Source data =
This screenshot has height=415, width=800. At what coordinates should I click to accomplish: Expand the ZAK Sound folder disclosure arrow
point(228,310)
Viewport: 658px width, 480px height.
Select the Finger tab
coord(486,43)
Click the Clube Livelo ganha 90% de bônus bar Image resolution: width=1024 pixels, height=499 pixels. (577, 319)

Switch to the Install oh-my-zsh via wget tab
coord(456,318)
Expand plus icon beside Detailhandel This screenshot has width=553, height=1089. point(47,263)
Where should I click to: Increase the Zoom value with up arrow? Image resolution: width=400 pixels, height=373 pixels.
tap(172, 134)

...

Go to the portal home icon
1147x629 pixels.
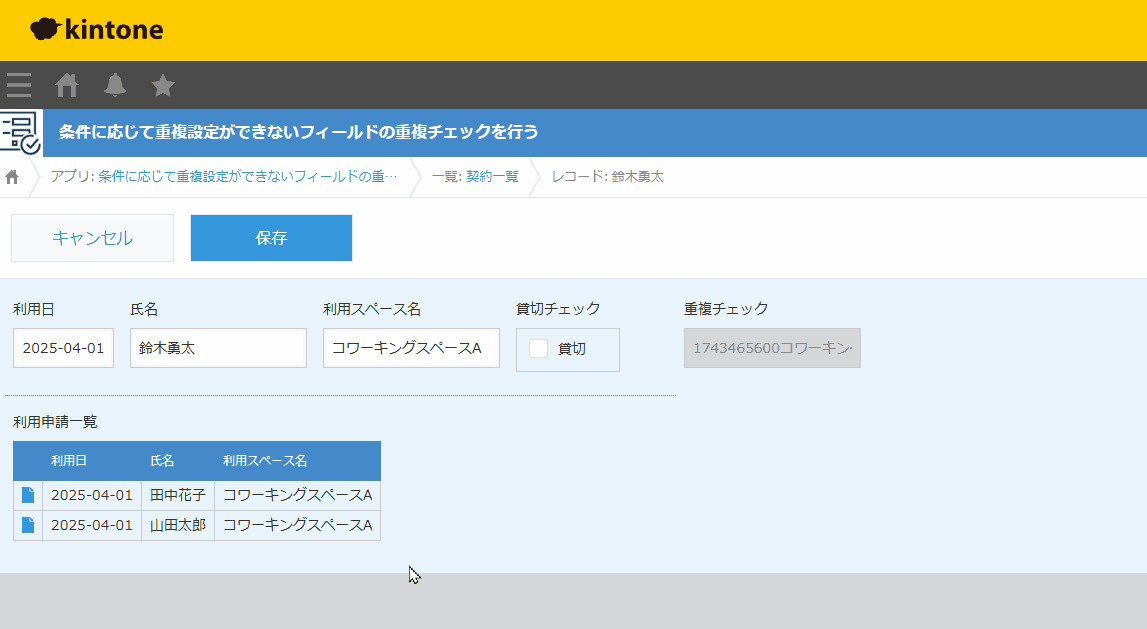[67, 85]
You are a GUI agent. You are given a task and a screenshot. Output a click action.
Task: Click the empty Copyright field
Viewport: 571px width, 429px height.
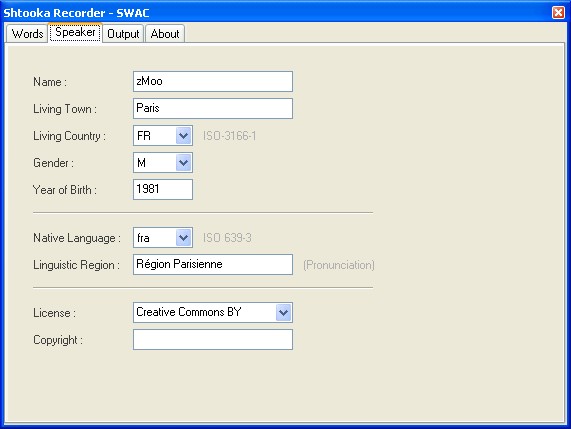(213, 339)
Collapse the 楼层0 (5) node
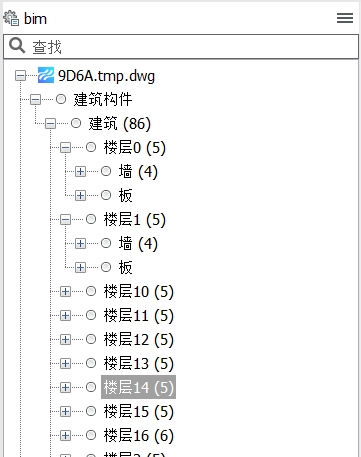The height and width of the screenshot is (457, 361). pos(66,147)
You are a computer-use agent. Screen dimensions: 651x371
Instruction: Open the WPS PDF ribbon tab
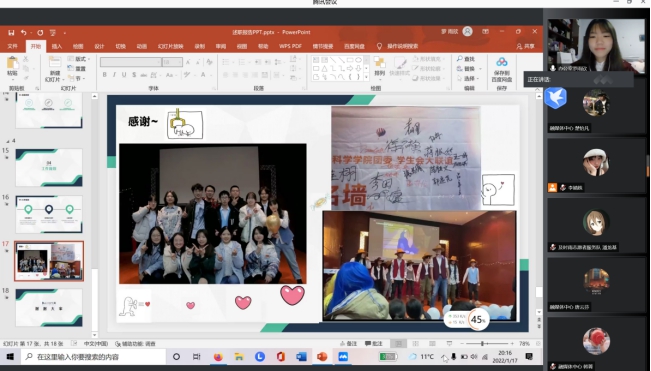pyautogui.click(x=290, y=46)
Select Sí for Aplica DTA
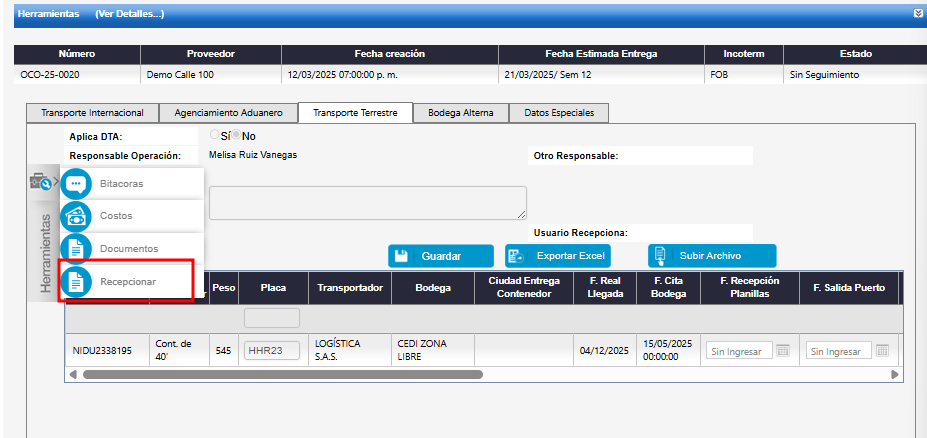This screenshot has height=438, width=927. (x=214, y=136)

Exercise requirements =
The string "icon" appears in how many lines above? Answer with the number only.

Answer space =
2